UK scientists designed world’s most sophisticated COVID-19 sequencing system - here’s how they did it

New bioinformatics software and cloud computing approaches developed at the University of Birmingham, have enabled the UK’s COVID-19 genome sequencing effort to be the most sophisticated in the world.

The system, called CLIMB-COVID was designed for the COVID-19 Genomics UK (COG-UK) consortium, set up in March 2020 to tackle the huge challenge of rapidly sequencing SARS-CoV-2 genomes. In a new paper, published this month in Genome Biology , the research team discussed the approach they took.

The first version of CLIMB-COVID was designed and built by researchers at the University of Birmingham and Cardiff University in under a month and has been instrumental in processing the sequencing data of more than 675,000 coronavirus genomes, including identifying and tracking the Alpha and Delta variants that became dominant in the UK. CLIMB-COVID also integrates new software from collaborators at the University of Edinburgh and the Centre for Genomic Pathogen Surveillance.

CLIMB-COVID enables a distributed sequencing system, harnessing sequencing capability from universities, academic institutes and the UK’s four public health agencies. The CLIMB-COVID software and database infrastructure was able to receive all this data, process it and help analyse it into interpretable outputs for public health analysts.

All the data from the project has been integrated and shared in real-time. Not only has this enabled the UK’s public health agencies to work together more easily, but enabling seamless access and collaboration with academics, also enabled the early detection and evaluation of new variants of the virus.

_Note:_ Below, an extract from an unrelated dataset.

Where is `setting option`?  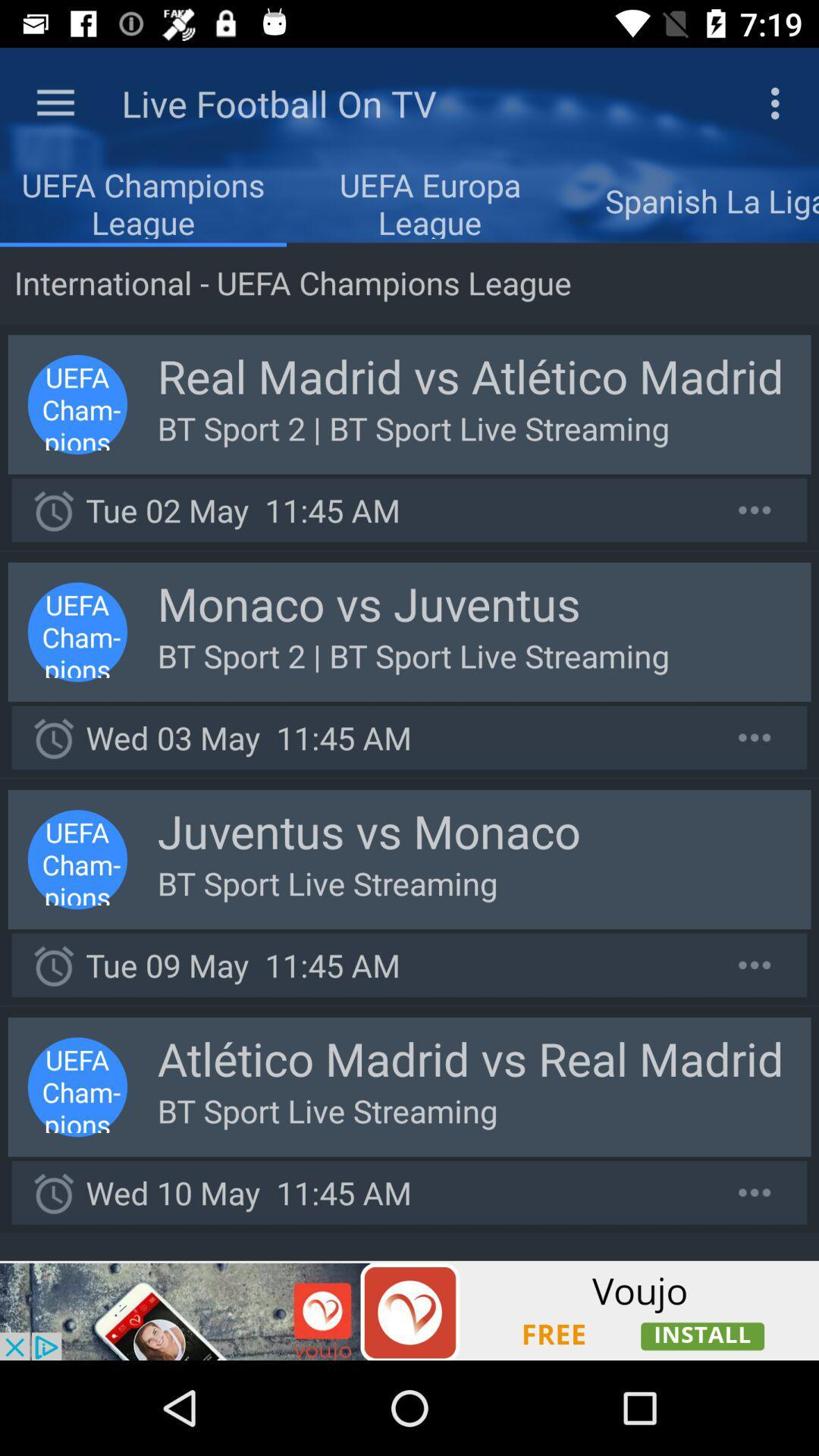 setting option is located at coordinates (755, 964).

Understanding viral evolution is important for understanding how the virus is spreading in local, national and international settings. It provides valuable epidemiological information revealing the chains of transmission that must be stopped in order to stop outbreaks.

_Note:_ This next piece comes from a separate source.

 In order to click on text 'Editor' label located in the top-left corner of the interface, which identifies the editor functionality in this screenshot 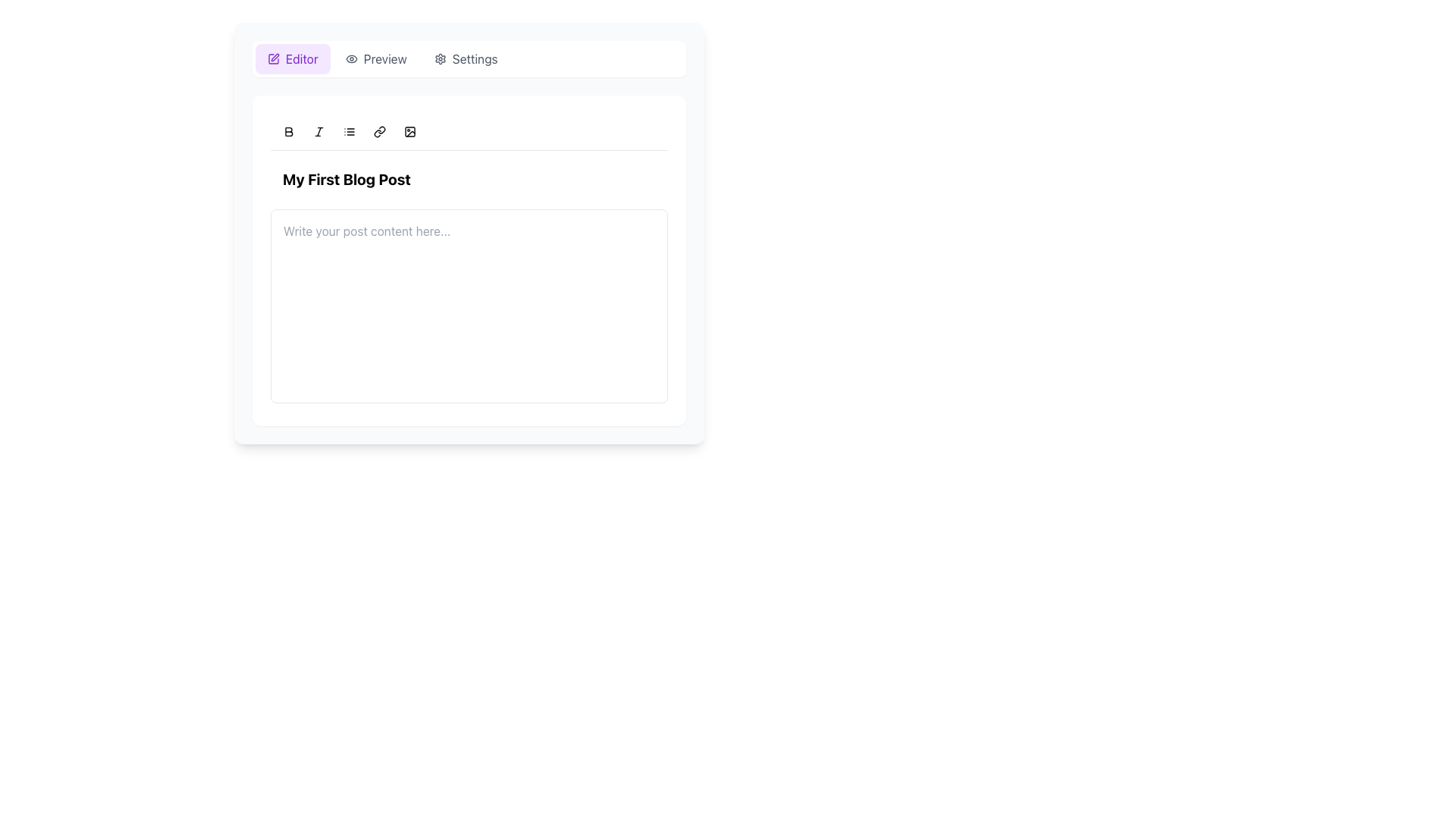, I will do `click(302, 58)`.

Dr Samuel Nicholls, lead author on the paper, says: "Building this kind of decentralised sequencing system has not been possible before now, because the software infrastructure has not been available. By designing that system, we have shown how genetic sequencing can be used as a vital tool in any public health response."

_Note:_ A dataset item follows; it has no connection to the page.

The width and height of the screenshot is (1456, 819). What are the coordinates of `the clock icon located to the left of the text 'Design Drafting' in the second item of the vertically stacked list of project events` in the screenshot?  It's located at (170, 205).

The COG-UK consortium benefited particularly from cloud computing resources established as part of the CLIMB-BIG-DATA project in which the University of Birmingham and Cardiff University has played a pivotal role, as well as the University of Birmingham’s BEAR high performance computing infrastructure which provided additional capacity. This cloud infrastructure provides the computing and storage capacity required to analyse the large genome datasets produced by the consortium, as well as facilitating national and international research capabilities.

Dr Nicholls adds: "The CLIMB-COVID system is open source. That means anyone in the world can access our computer code and all genomic data, and can see how we work. We have never seen such a co-ordinated, sustained effort to generate real-time genomic surveillance data at this scale and pace and this is why the UK is world-leading in the genomic sequencing of SARS-CoV-2."